## START Given entries

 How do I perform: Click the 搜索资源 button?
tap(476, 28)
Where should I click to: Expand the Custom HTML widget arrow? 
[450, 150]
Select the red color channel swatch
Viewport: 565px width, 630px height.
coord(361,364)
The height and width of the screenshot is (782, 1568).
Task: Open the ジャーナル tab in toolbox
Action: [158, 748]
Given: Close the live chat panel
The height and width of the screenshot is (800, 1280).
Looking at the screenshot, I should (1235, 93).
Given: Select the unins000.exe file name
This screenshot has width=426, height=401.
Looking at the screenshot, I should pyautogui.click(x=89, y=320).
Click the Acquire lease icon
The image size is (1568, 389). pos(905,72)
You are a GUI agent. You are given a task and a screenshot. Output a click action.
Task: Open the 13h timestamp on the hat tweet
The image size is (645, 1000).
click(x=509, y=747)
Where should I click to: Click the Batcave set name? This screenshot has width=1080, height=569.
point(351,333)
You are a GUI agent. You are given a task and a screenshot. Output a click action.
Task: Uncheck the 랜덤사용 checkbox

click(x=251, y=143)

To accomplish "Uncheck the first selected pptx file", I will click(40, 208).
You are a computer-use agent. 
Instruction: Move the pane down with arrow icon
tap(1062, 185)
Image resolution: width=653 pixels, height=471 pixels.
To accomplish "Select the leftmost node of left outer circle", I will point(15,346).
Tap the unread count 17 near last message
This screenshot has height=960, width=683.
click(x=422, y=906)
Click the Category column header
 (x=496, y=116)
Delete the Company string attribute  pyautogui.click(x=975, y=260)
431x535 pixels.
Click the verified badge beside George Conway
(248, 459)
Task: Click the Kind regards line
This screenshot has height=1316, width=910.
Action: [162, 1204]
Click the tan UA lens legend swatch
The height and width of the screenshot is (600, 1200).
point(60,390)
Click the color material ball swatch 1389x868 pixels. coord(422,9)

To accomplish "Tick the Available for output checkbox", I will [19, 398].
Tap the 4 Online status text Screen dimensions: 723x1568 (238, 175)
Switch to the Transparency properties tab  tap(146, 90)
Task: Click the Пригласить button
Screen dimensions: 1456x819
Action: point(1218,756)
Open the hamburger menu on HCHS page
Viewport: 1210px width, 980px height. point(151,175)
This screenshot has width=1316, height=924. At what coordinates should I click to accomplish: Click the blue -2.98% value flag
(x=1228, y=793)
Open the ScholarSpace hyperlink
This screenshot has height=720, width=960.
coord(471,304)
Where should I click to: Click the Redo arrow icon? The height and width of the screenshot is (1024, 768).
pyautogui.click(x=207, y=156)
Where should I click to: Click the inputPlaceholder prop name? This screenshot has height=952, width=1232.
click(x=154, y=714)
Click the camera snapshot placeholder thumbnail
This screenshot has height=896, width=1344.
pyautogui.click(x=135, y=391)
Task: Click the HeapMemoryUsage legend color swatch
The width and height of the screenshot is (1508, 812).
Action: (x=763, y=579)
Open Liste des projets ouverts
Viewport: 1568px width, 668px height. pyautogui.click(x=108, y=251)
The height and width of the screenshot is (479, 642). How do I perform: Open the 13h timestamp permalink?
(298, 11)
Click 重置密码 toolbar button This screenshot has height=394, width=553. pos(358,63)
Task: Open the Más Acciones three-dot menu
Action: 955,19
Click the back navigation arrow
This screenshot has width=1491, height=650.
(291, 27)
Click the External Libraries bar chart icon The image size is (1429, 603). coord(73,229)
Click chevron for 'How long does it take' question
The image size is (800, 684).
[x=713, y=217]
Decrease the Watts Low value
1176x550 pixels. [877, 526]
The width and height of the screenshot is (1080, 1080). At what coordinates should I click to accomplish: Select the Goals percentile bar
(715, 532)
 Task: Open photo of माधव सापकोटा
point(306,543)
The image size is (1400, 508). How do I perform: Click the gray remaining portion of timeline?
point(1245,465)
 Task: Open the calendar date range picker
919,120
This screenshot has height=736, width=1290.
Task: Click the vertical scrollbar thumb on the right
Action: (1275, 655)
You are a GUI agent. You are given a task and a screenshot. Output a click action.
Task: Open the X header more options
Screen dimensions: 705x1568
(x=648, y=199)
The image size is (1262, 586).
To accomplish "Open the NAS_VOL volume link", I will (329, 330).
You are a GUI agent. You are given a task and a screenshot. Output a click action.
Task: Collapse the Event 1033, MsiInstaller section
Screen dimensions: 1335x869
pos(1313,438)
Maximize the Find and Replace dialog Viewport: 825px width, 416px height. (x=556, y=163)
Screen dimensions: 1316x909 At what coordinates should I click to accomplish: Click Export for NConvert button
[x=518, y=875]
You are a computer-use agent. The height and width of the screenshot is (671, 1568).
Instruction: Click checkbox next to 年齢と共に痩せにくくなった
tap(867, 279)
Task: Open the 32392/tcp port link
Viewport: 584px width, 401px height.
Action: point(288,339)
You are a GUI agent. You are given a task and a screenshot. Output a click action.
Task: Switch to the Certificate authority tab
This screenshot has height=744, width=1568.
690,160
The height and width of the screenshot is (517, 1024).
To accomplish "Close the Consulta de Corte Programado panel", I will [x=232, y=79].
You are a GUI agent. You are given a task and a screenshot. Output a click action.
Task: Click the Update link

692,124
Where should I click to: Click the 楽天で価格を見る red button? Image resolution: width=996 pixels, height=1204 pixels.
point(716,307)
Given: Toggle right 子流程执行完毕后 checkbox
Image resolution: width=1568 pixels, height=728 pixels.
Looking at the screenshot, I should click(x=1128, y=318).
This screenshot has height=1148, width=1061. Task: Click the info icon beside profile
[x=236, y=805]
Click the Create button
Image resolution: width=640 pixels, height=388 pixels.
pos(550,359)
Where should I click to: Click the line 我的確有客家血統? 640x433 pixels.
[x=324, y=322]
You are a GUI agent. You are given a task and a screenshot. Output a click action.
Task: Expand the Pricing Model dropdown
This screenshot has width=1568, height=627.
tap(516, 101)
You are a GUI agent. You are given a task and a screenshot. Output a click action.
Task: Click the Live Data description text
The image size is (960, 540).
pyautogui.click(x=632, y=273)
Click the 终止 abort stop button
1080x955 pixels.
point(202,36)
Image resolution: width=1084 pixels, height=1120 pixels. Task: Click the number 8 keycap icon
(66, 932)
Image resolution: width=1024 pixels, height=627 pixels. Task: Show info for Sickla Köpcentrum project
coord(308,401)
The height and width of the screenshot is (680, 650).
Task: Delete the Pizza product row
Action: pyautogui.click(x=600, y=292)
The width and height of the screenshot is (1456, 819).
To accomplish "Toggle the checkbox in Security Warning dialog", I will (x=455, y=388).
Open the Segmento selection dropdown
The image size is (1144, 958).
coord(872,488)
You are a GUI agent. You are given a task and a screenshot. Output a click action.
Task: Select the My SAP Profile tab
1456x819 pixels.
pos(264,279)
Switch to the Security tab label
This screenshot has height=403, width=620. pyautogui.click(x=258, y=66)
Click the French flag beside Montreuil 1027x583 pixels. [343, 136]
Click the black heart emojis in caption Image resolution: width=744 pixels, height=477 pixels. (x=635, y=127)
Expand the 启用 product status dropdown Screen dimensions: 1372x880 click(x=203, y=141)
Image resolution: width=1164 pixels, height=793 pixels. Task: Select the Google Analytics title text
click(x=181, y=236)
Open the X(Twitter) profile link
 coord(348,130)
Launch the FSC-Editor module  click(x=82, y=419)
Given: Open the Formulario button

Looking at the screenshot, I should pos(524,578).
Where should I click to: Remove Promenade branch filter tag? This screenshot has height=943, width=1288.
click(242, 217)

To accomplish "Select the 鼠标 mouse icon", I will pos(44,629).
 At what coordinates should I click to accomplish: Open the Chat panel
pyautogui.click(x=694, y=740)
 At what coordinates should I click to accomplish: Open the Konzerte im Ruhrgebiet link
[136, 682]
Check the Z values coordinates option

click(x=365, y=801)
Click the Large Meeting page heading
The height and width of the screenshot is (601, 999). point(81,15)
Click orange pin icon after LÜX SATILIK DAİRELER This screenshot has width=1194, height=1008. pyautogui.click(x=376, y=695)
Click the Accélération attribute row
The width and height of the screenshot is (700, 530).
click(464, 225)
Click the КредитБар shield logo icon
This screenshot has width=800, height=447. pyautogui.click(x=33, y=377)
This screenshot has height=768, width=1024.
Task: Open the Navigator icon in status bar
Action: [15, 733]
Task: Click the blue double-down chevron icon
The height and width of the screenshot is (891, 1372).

## END Given entries

Task to carry out:
Could you turn the rows above into a numbered list, starting at the line that has "Open the X(Twitter) profile link" and ending after the line that has "The height and width of the screenshot is (601, 999).", with blank lines dropped?

Answer for this exercise:
1. Open the X(Twitter) profile link
2.  coord(348,130)
3. Launch the FSC-Editor module  click(x=82, y=419)
4. Given: Open the Formulario button
5. Looking at the screenshot, I should pos(524,578).
6. Where should I click to: Remove Promenade branch filter tag? This screenshot has height=943, width=1288.
7. click(242, 217)
8. To accomplish "Select the 鼠标 mouse icon", I will pos(44,629).
9.  At what coordinates should I click to accomplish: Open the Chat panel
10. pyautogui.click(x=694, y=740)
11.  At what coordinates should I click to accomplish: Open the Konzerte im Ruhrgebiet link
12. [136, 682]
13. Check the Z values coordinates option
14. click(x=365, y=801)
15. Click the Large Meeting page heading
16. The height and width of the screenshot is (601, 999). point(81,15)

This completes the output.